É perfeitamente possível fazer isso. Os mercados mundiais estão buscando diversidade de produtos e a Amazônia é o lugar que tem a maior biodiversidade do planeta. O Brasil poderia se tornar a primeira potência ambiental de sociobiodiversidade, pois também pode-se somar o conhecimento de populações tradicionais, como os povos indígenas e a população ribeirinha da Amazônia. Por séculos eles desenvolveram um imenso conhecimento destes produtos. Temos que juntar esse conhecimento com o desenvolvimento científico e tecnológico para a Amazônia se tornar uma potente bioindústria. 

 

CR – Você gostaria de deixar uma mensagem? 

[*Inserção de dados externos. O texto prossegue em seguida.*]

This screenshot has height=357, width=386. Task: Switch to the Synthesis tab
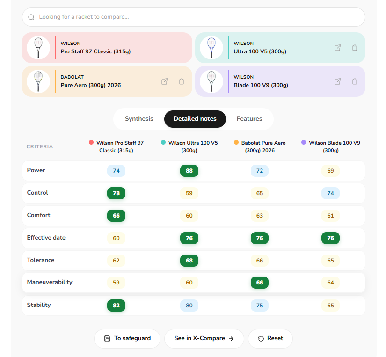click(x=139, y=119)
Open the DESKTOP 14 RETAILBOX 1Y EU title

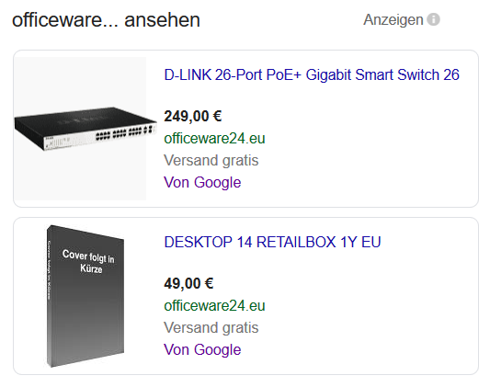tap(272, 242)
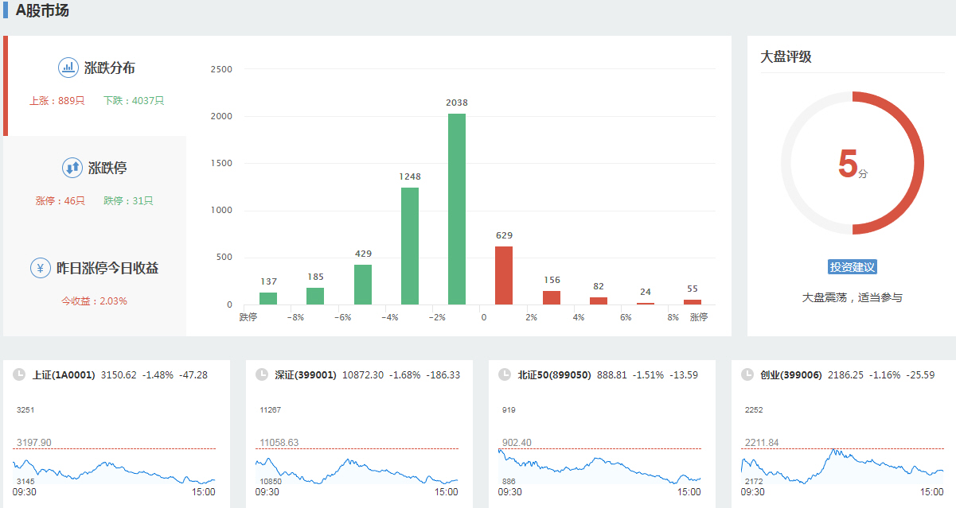Click the 昨日涨停今日收益 yen icon
This screenshot has height=508, width=956.
[x=41, y=268]
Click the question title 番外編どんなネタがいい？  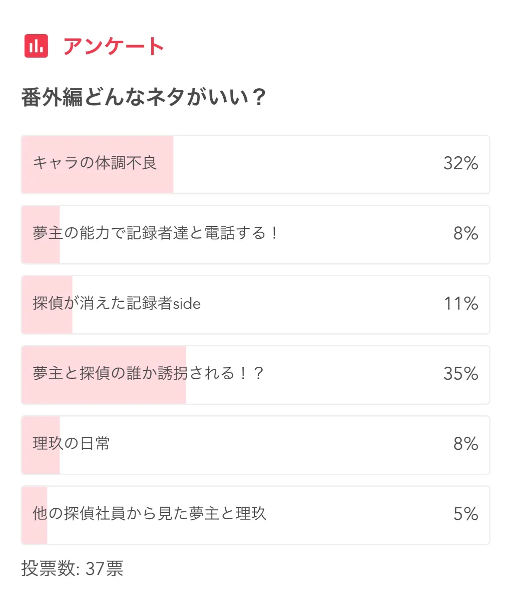143,97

CN – Eu acho que os grandes desafios para as áreas da Engenharia e Agricultura - grandes desafios que o Sistema Confea/Crea tem um poder e um potencial imenso - é criar uma nova geração de Engenheiros e cientistas agrícolas para fazer o Brasil se tornar a primeira potência ambiental da sociobiodiversidade.  

 

Por exemplo, propor um modelo de infraestrutura verde. Há muitas soluções sendo buscadas no mundo inteiro. O Brasil possui uma biodiversidade com imensos recursos naturais, com a maior quantidade de água doce em estado líquido. Há esse potencial e é muito pouco explorado. O Sistema Confea/Crea tem esse papel muito importante de auxiliar na criação da nova geração de profissionais, sejam eles cientistas, Engenheiros, Agrônomos, que busquem soluções não só na ciência, mas também na sua implementação. 

 

Acho que o Sistema tem um papel fundamental. Deve-se abandonar o modelo anterior que dominou toda a Engenharia do Brasil por um século. O Brasil pode ser um líder. Esse é o ponto. Se olharmos todas as tecnologias que são utilizadas no Brasil, elas não foram desenvolvidas aqui. Elas foram desenvolvidas fora e o Brasil simplesmente importou e comprou os direitos, pagando royalties e tudo mais. Precisamos ser inovadores, ser criadores. Para essa nova economia de floresta em pé, manutenção dos biomas, chamada de Economia Verde, precisamos inovar muito e aí entra o Sistema Confea/Crea.